To build the plugin in the “build” directory, run these commands:
The recursive clone creates a meshlab subfolder. I recommend to compile MeshLab from there (follow these instructions), as otherwise the plugin might crash because the ABI offered by MeshLab is not really meant to be stable.
After compilation, you will get a shared object (build/meshlab/src/distrib/plugins/libfilter_orientedbbox.so) that you need to manually add as a plugin to MeshLab. For that, you need to go to Help -> Plugin Info -> Load Plugins, as instructed in the meshlab extra plugins repository. Once you have done this, the filter should be available in Filters -> Remeshing, Simplification and Reconstruction -> Oriented Bounding Box.

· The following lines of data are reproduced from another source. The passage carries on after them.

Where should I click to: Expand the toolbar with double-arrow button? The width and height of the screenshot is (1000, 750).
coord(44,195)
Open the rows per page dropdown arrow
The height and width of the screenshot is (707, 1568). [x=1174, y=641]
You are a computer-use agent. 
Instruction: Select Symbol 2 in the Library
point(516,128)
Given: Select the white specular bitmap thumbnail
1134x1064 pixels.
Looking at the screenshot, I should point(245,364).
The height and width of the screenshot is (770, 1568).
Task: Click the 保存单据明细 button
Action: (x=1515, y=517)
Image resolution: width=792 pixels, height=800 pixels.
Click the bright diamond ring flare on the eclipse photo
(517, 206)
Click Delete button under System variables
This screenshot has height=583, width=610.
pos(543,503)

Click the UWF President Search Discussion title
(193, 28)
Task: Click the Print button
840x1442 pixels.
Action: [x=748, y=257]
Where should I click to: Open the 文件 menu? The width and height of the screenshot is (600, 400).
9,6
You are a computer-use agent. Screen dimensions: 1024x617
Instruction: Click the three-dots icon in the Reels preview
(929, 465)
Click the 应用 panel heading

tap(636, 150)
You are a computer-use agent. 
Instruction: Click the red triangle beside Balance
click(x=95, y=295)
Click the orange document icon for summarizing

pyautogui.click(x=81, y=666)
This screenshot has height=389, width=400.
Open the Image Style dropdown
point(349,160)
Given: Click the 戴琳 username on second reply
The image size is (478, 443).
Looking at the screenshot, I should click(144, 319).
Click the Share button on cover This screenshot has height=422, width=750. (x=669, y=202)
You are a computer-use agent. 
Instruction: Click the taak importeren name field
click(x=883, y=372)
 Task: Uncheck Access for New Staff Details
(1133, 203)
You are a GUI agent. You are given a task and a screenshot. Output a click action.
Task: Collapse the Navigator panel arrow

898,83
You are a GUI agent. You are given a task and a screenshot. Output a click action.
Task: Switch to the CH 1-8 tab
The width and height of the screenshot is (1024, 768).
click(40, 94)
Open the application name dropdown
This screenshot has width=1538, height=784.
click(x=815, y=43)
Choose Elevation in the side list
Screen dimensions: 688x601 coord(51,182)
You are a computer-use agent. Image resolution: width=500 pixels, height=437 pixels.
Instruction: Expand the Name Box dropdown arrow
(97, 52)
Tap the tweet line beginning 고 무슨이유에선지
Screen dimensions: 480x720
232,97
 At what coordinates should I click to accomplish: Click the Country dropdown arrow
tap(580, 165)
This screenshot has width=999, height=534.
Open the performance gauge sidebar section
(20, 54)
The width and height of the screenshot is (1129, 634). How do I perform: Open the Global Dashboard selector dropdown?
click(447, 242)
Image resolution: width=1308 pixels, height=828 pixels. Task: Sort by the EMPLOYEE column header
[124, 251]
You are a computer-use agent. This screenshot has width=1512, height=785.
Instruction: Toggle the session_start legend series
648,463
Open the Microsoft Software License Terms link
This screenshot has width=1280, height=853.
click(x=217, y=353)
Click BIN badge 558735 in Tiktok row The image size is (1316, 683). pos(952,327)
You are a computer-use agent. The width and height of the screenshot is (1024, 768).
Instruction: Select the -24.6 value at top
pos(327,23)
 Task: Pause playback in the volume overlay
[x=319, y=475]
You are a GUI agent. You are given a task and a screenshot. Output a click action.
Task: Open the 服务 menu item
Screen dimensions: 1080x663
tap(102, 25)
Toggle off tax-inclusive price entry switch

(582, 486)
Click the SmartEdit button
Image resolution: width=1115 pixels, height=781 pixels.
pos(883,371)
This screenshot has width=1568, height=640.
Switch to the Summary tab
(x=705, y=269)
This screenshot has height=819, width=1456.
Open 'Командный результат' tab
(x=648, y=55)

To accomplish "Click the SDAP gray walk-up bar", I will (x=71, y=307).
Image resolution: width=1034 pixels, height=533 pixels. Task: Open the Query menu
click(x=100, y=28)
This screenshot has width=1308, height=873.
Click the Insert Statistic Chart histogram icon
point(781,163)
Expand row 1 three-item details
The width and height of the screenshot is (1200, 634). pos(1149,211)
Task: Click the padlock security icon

For testing I used this set of images (which are under Creative Commons). I used Meshroom to get a 3D model for them, and then I edited it in MeshLab. To visualize well the results, I used the xray shader (Render -> Shaders -> xray.gdp) that is included in MeshLab and that allows us to “see through” the different object layers. You can also turn on and off different meshes for better visualization. This process is illustrated in the images below.
Below you can see a few more 3D models from this page on which I applied the filter, including of course the mythical tea pot model:
And this is pretty much it. I hope you will enjoy playing with the plugin if you take the time to build it. Or, if you don’t, just playing around with Meshroom and MeshLab is really fun time anyway.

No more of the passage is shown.